→ **Fragmento propuesto**:
____

Y en esto estalló la
guerra.
Elena Fortún, como su
marido, no militaron en ningún partido, pero tenían profundas convicciones
republicanas. En Celia en la revolución
se sugiere, no obstante, que estarían próximos a Izquierda Republicana, el
partido de Azaña, desoyendo las invitaciones de unos y otros a hacerse
comunistas, una de las modas del momento (pensemos, sin ir más lejos, en la muy
esnob y aristócrata Constancia de la Mora). En cuanto estalló la guerra, su
marido pidió el reingreso en el Ejército Popular (acabaría destinado en
Barcelona como instructor) y Elena se quedaría viviendo en Chamartín, un tanto
al margen de todo, pero sin desentenderse en absoluto de su familia (consiguió
que su hijo, funcionario y destinado en Albacete, donde vivía con su mujer, se fuese
también a Barcelona, y pasó temporadas en Albacete, Valencia y Barcelona,
visitándolos). Sólo cuando supo que su
marido y su hijo y su nuera habían pasado a Francia, Elena se decidió a
abandonar Madrid y su queridísima casa, desoyendo a quienes, como su editor, se
lo desaconsejaron vivamente, conociendo la verdadera naturaleza de sus
relaciones con su marido. Pero se impuso el deber conyugal (en la novela se
traspasa esa tribulación a Celia, en relación a su padre). Logró al fin salir
en el último momento en un barco desde Valencia a Francia, y de allí a pocos
meses partió con su marido a Buenos Aires, mientras su hijo y su nuera se
exiliaban en los Estados Unidos.

____

→ **Enunciado del ejercicio a**:
Reproduce sin cambios todas las líneas de los registros guardados.
El fragmento y los registros no tienen ninguna relación entre sí.

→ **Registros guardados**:
____

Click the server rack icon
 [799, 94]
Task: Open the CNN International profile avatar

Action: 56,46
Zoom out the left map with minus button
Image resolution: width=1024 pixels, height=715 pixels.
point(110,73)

____

→ **Enunciado del ejercicio b**:
Según el fragmento sobre Elena Fortún, ¿son ciertas estas afirmaciones? Responde sí o no a cada una y cita las palabras del fragmento que lo deciden: (i) Elena Fortún y su marido militaban en Izquierda Republicana. (ii) Su marido acabó destinado en Barcelona como instructor. (iii) Su hijo y su nuera se exiliaron en Buenos Aires.

→ **Solución desarrollada a**:
Click the server rack icon
 [799, 94]
Task: Open the CNN International profile avatar

Action: 56,46
Zoom out the left map with minus button
Image resolution: width=1024 pixels, height=715 pixels.
point(110,73)

→ **Solución desarrollada b**:
(i) No: «no militaron en ningún partido».
(ii) Sí: «acabaría destinado en Barcelona como instructor».
(iii) No: «su hijo y su nuera se exiliaban en los Estados Unidos».